_Instructions for the task_
Using the records below, reproduce exactly the lines from the one containing "The width and" through the end, and nothing more; skip the images.

_Dataset entries_
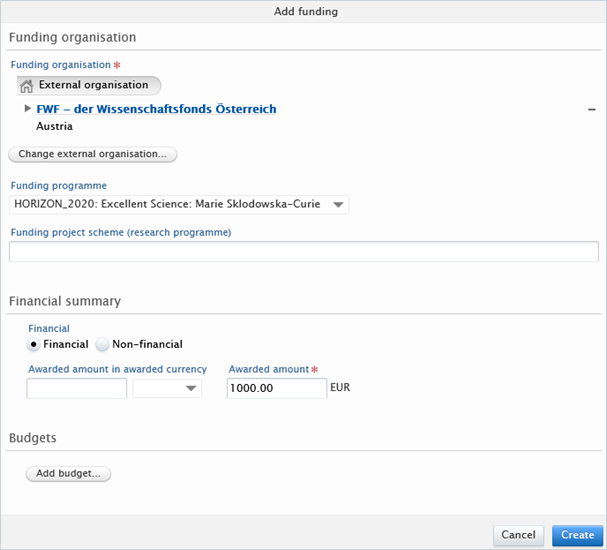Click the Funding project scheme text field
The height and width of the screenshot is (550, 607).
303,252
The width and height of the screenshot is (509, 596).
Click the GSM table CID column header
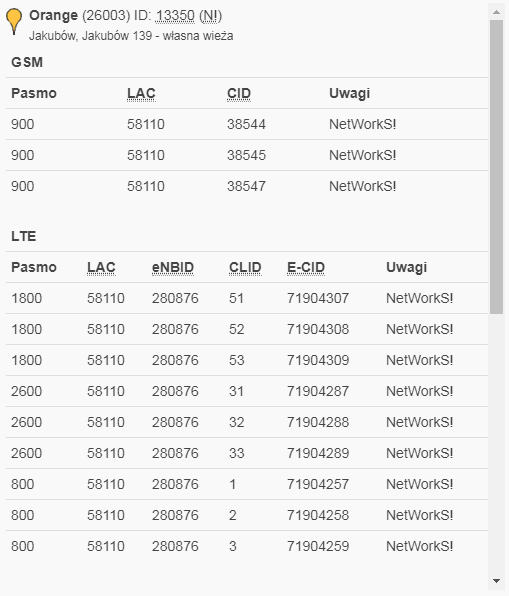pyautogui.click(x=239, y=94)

_Result of this exercise_
The width and height of the screenshot is (509, 596).
Click the GSM table CID column header
pyautogui.click(x=239, y=94)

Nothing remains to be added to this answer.